# Work task A:
Reproduce the comments on NHS hospital care word for word, starting at "2. Sue - It's" and ending at "under difficult circumstances.".
# Work task B:
Resume the comments on NHS hospital care, picking up after their final sentence.

# Selected excerpt:


  1. Hi Sue....If I take my car in for a service I expect it to be treated with respect. When I collect it, I expect it to be clean and shiny, if it isn't, I go ballistic. The garage knows how to fix it, and they know how to treat it....your hospital could take a leaf out of my garage's customer service manual. Of course they are all wrong, it's the NHS, I wouldn't go near it, but of course, if it was privatised...! :-)
    Take care.

  2. Sue - It's great to have these insights into how the NHS sometimes works in practice. We moan and bleat about NHS cuts and different governments getting this that and the other wrong and we all kind of assume that doctors and nurses in the NHS all do their best under difficult circumstances.
    The longest hospital stay I ever had was just nine days, and in that relatively short time I saw things that shouldn't have been going on. At the time I was too ill to say much and the majority of the staff I have to say were brilliant. But it does make you stop and think about how certain people ever get employed in the NHS with such uncaring attitudes. You would think the threat of redundancy would make everyone give 110 percent, but it seems not to work that way.

# Information supplied:
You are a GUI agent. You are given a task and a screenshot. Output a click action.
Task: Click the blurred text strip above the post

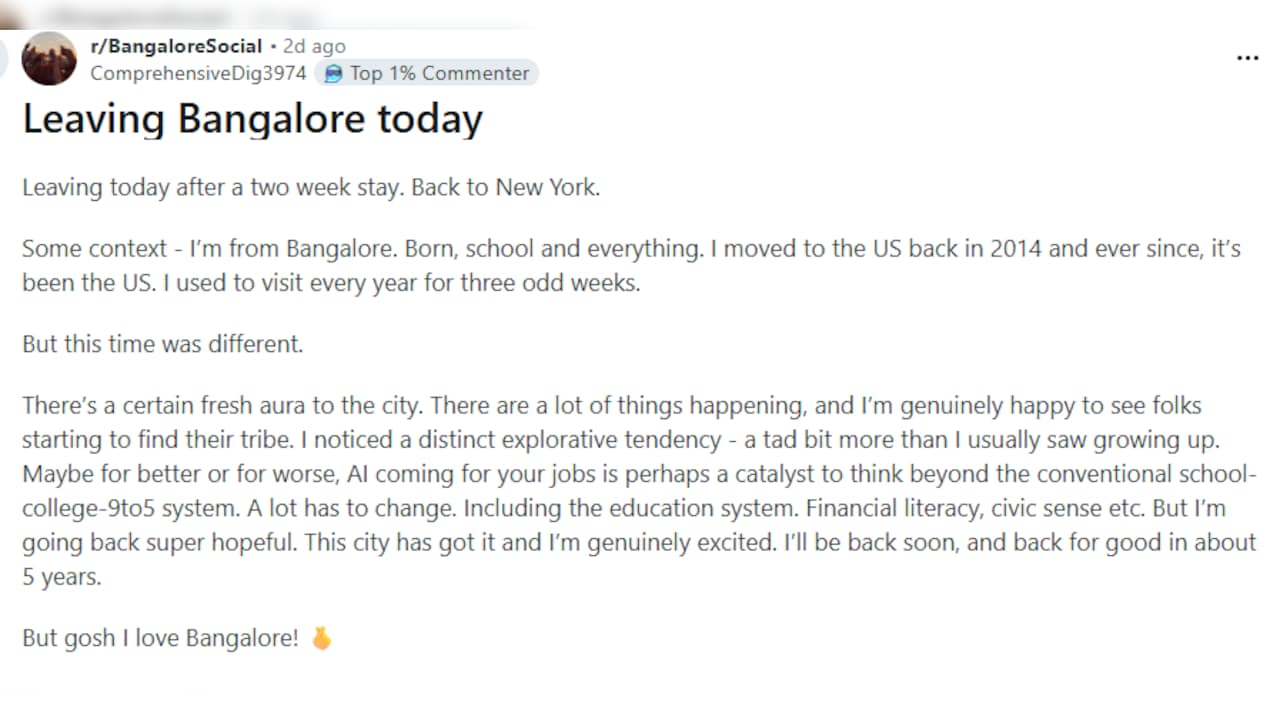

# Task response A:
2. Sue - It's great to have these insights into how the NHS sometimes works in practice. We moan and bleat about NHS cuts and different governments getting this that and the other wrong and we all kind of assume that doctors and nurses in the NHS all do their best under difficult circumstances.

# Task response B:
  3. No, it is not you!

    Whenever, things don't make sense and make you feel like you've been kicked, it is useful to ask what is the investment for the other of inviting you to feel that way.

    You will have a better take on this than me, but I can think of many reasons why it is in the nurse's interest to treat you like a selfish little girl.

    Most obviously, if she/he can shut you up, she/he will not have to go through the bother, or perhaps put her line manager to the bother, which in turn might rebound on her.

    Nurses get treated like poo much of the time. There is so much buck passing down the management line and v. little protection. There is a great deal of potential for 'kicking the dog', and I think that many of the punitive attitudes to pain relief may stem from the patient being the only ones lower down the pecking order than themselves.

    Then there is a whole range of personal psychological rubbish that they may be putting out on you.

    Whatever the reasons, it is vile - is there an advocate system or patient's representative? You need someone else to be asking on your behalf ... your consultant? It's amazing how much less power people have when they are wearing a dressing gown.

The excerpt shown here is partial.